Requirement: The listing below holds a line with "[Facebook] (38, 2495)" and a later line with "Subscribe (33, 2546)". Write out those two lines and every line between them, exactly, and nothing else.

Records to use:
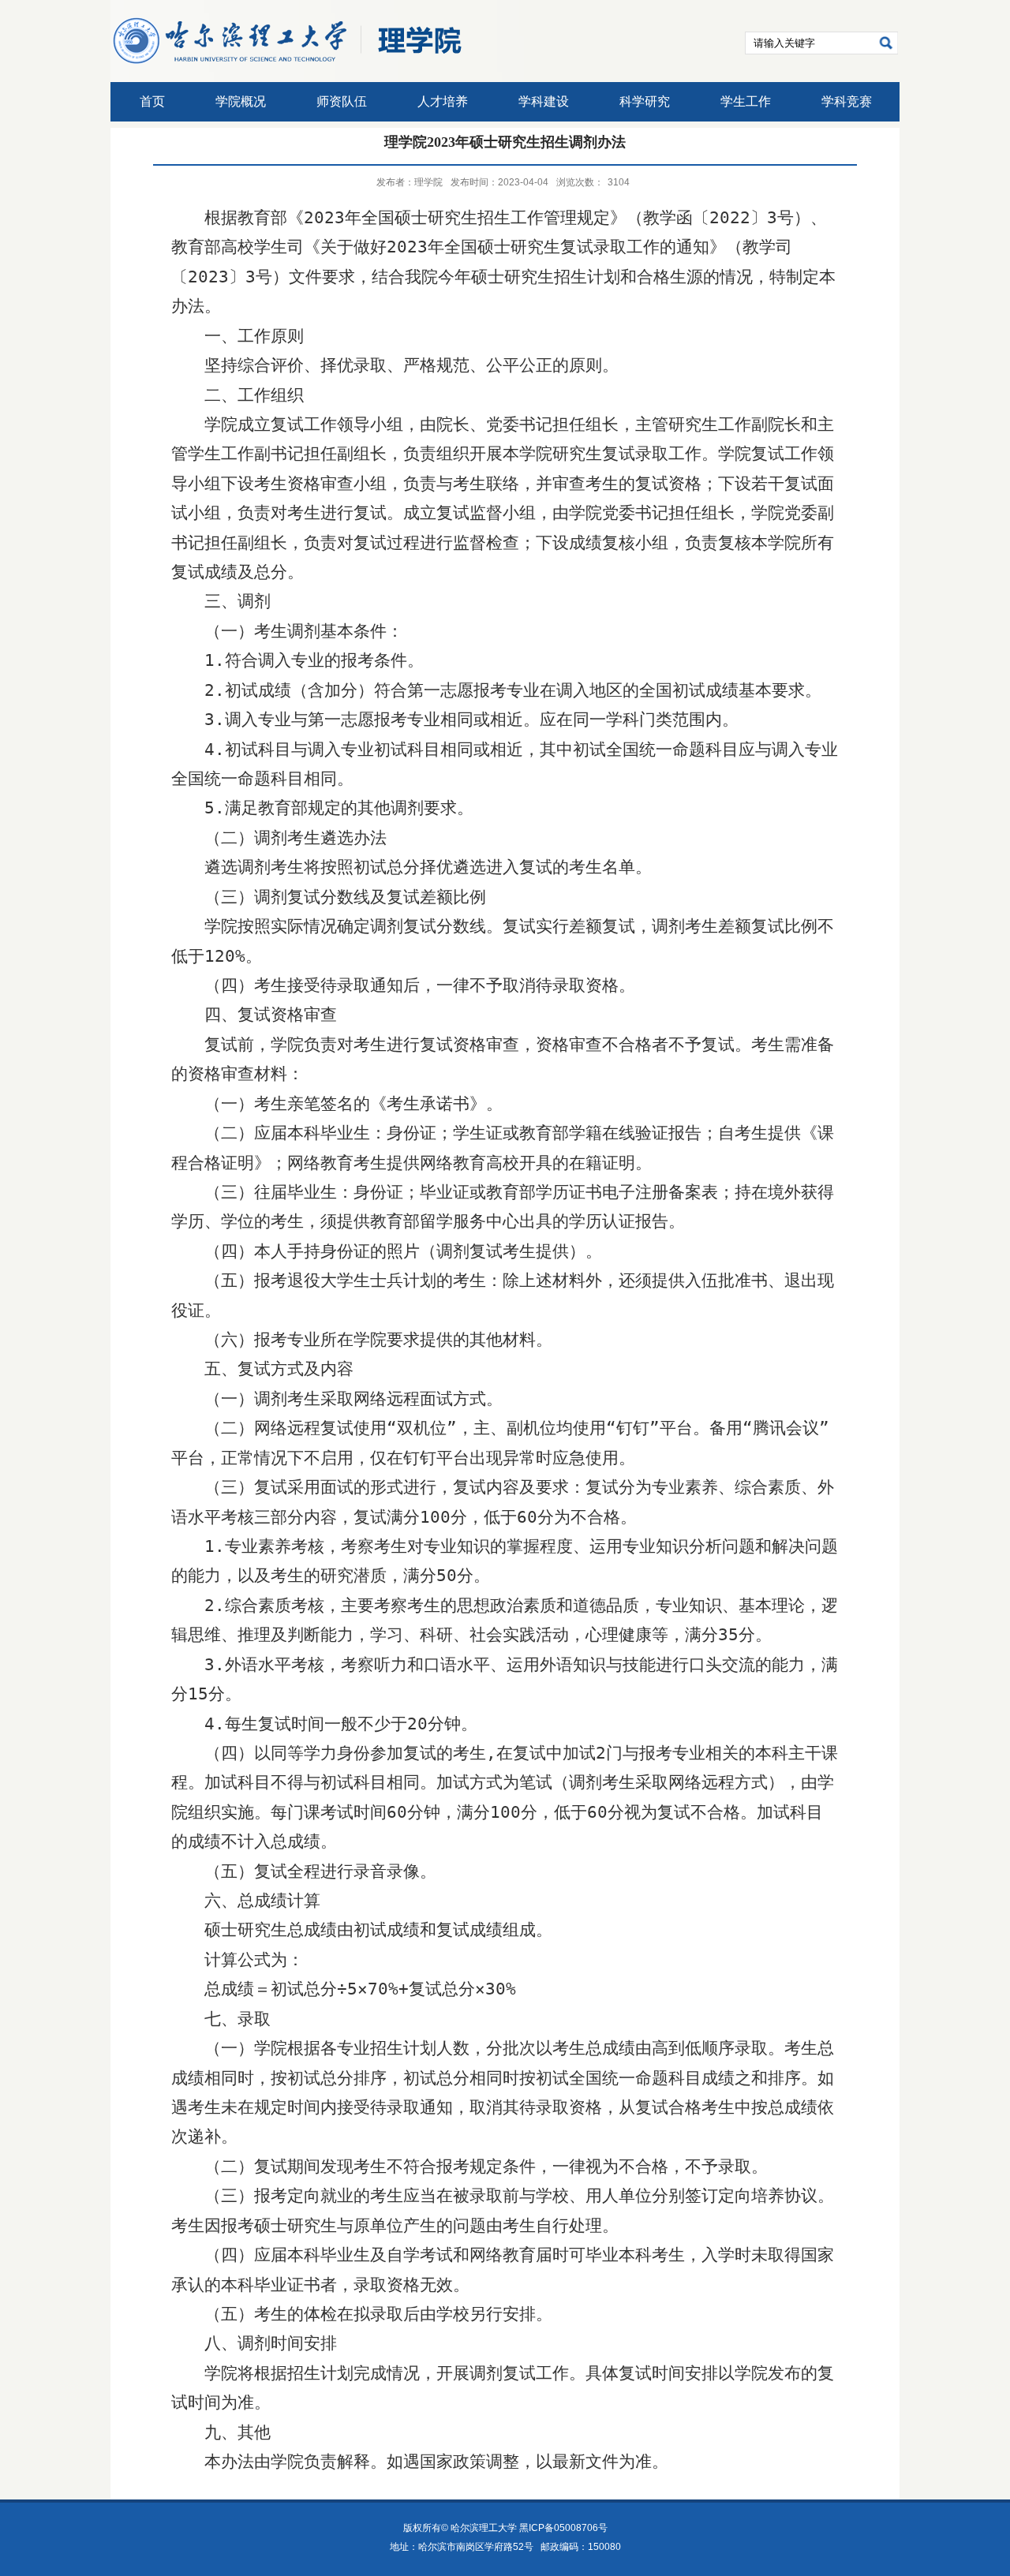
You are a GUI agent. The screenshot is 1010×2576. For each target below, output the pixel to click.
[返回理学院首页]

* * *

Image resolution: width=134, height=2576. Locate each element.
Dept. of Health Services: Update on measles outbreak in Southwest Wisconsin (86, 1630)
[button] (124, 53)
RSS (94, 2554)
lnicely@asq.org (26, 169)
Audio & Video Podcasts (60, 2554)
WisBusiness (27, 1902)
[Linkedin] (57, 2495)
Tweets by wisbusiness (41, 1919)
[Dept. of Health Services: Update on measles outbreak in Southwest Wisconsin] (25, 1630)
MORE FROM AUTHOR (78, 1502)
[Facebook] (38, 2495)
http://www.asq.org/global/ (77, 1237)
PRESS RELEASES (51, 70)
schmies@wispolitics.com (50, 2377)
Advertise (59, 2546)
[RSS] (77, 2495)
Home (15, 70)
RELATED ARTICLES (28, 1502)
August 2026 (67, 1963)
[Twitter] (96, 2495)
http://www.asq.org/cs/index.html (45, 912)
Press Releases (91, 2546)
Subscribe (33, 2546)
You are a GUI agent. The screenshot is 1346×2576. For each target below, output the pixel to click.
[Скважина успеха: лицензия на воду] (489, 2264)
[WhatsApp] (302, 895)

Finished task:
[Facebook] (38, 2495)
http://www.asq.org/global/ (77, 1237)
PRESS RELEASES (51, 70)
schmies@wispolitics.com (50, 2377)
Advertise (59, 2546)
[RSS] (77, 2495)
Home (15, 70)
RELATED ARTICLES (28, 1502)
August 2026 (67, 1963)
[Twitter] (96, 2495)
http://www.asq.org/cs/index.html (45, 912)
Press Releases (91, 2546)
Subscribe (33, 2546)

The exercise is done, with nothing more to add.